Text under study ▸
——

There are many conditions and illnesses that can potentially plague our pets and cause us great concern and worry. Unfortunately cancer is one of them, though many individuals incorrectly assume that cancer is exclusively a human condition. In actual fact, cancer is the number one disease-related killer of both dogs and cats, but as is the case with humans, it can be caught early and successfully treated. In some cases, cancer can be successfully and entirely eliminated, while in other cases pet owners can learn how to drive the condition into remission and prevent its return. Either way, it is good to understand some of the basic signs of cancer so that you know when to take action and get your pet screened.
Signs of Pet Cancer
Prior to exploring some of the basic signs of cancer, it is important to recognize that these same signs could also be signs of other physical conditions and illnesses. While one should definitely be prudent and have a veterinarian check out any of the following non-optimum signs, it is also important not to panic and automatically assume that your pet has an advanced form of cancer from which there is no recovery. Whatever is causing your pet’s condition, your veterinarian should be able to give you enough information in order to make an informed decision regarding their care and recovery.

——

Information ▸
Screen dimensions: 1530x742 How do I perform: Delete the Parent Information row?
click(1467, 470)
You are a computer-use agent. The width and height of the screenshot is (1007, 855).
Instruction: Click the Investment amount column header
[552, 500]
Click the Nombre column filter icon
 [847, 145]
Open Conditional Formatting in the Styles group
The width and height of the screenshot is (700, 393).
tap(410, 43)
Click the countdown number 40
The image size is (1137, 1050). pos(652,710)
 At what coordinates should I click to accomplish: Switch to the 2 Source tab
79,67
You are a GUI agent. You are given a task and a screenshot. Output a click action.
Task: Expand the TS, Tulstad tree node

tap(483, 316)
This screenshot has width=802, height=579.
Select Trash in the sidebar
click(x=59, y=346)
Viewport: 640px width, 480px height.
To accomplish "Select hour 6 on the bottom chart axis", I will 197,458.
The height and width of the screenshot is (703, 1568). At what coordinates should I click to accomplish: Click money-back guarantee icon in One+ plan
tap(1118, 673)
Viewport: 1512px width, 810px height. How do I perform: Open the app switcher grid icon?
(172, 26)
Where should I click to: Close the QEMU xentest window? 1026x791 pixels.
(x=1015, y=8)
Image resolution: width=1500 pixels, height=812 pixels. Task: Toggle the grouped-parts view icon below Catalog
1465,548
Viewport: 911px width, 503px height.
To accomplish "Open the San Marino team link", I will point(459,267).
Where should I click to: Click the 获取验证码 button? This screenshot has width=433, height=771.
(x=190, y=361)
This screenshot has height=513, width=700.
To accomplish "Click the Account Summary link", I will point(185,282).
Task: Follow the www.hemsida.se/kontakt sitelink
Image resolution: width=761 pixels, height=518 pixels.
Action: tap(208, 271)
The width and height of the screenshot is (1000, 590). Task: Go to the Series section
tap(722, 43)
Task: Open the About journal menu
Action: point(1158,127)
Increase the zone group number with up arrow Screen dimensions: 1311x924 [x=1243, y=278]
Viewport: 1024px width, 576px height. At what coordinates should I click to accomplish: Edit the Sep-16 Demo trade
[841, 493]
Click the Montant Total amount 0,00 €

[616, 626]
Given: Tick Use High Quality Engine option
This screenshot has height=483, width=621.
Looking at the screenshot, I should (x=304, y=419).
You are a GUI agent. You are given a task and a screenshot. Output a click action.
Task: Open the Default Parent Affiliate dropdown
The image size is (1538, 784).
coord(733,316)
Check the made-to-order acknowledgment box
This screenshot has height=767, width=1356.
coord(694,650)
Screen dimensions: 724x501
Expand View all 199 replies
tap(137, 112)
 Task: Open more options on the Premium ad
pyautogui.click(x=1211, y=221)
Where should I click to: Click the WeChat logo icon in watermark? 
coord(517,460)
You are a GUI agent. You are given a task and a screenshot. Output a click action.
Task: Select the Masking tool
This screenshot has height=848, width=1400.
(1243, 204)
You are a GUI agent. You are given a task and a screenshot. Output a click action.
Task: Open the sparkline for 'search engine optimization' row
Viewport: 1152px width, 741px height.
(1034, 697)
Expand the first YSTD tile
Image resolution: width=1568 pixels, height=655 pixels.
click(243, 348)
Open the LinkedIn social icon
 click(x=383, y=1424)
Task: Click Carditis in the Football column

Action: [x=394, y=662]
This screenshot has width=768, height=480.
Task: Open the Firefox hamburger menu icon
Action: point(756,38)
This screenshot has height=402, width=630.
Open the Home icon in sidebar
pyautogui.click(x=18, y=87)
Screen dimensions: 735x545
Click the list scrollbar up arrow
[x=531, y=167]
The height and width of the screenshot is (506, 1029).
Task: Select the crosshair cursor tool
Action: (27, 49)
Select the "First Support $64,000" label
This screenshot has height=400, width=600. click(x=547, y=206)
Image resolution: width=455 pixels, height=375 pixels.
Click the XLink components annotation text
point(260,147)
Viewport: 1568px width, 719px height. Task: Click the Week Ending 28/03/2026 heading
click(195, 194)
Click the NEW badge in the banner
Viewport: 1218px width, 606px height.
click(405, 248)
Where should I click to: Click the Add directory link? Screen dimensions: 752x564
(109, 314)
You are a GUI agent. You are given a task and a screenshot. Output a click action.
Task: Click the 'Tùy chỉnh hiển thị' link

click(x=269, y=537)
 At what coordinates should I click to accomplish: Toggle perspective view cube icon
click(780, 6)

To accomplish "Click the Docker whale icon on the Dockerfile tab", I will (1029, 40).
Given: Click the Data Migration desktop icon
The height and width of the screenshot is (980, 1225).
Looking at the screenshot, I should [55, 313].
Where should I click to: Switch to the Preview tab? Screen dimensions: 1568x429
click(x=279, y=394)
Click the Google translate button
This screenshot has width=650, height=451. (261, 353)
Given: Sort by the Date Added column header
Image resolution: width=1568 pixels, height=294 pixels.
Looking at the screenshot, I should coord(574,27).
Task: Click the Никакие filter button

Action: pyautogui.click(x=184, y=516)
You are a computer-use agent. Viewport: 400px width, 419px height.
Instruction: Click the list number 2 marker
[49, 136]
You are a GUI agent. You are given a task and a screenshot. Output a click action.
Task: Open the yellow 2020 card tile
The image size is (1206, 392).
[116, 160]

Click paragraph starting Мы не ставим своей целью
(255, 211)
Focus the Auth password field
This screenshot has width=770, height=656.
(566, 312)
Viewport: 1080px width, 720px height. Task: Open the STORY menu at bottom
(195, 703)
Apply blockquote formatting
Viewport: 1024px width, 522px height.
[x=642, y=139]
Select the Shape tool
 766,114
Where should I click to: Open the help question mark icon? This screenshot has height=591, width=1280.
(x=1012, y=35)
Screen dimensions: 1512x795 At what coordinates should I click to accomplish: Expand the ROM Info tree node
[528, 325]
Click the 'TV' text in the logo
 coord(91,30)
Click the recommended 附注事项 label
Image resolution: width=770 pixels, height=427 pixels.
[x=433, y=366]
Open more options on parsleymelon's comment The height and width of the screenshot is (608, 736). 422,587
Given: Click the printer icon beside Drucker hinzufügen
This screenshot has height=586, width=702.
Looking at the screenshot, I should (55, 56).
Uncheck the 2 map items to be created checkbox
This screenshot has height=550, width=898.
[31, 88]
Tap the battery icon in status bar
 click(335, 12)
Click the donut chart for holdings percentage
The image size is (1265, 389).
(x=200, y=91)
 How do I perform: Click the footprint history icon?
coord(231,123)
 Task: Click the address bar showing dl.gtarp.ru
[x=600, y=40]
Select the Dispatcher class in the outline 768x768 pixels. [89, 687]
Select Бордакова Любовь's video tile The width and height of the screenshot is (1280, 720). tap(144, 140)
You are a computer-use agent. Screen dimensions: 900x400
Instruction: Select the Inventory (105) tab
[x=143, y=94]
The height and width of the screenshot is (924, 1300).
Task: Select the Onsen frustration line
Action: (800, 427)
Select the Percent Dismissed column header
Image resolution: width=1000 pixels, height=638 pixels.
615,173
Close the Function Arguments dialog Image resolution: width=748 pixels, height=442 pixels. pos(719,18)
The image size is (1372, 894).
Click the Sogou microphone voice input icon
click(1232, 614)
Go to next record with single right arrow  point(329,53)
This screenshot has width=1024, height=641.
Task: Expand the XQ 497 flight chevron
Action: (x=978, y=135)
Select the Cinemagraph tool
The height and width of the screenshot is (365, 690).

——

Tasks to carry out ▸
- 1) List every outcome for pet cancer that the opening paragraph of the pet cancer text names.
- 2) Pick up the pet cancer text after its last sentence and keep writing it.
The rows come from a different source than the pet cancer text.

Outputs by task ▸
- 1)
- Caught early
- Successfully treated
- Successfully and entirely eliminated
- Driven into remission
- Prevented from returning

- 2)
Possible signs of pet cancer include:
● Unexplained lumps and bumps under the skin. Some lumps and bumps under a pet’s skin may be harmless fatty deposits, but there is no way to know for sure without a biopsy. If a lump or bump is not resolving by itself or is even growing in size, it’s especially important to have your veterinarian check it out as soon as possible.
● Unusual and offensive odors. Not surprisingly, unusual and offensive odors emitting from your pet’s body, especially their mouth or ears, can be a sign of a cancer.
● Abnormal discharge. Blood, pus, vomiting and diarrhea are all conditions that should be checked out by a veterinarian in order to determine their source. Bloated and distended abdomens should also be checked out, as they can be a sign of abnormal discharge being accumulated in the body.
● Wounds that don’t heal normally. Infections, skin diseases and cancers can all prevent wounds from healing normally.
● Unexplained, sudden and unusual weight loss. This is especially noticeable in a pet who has maintained a relatively steady weight for much of their life and is not currently on an intentional diet, but it can occur in any pet and should always be checked out, especially if it is occurring in conjunction with other signs of physical illness.
● A change in appetite. Many dogs and cats will continue to eat indefinitely if ample food is placed before them, and they will not usually stop eating without a good reason. This reason is not always cancer, but since oral tumors can cause pain when eating or swallowing, an appetite change should always be checked out by a veterinarian.
● Coughing or other breathing difficulties. Even if your pet’s coughing or breathing difficulties are not caused by heart disease, lung disease or cancer, it is undeniably an uncomfortable condition that should be checked out by a veterinarian.
● Unusual behavior, including lethargy and depression. Pets that suddenly sleep more often, act less playful and are less willing to interact with their owner or go on walks may be suffering from a variety of undesirable physical conditions, including cancer.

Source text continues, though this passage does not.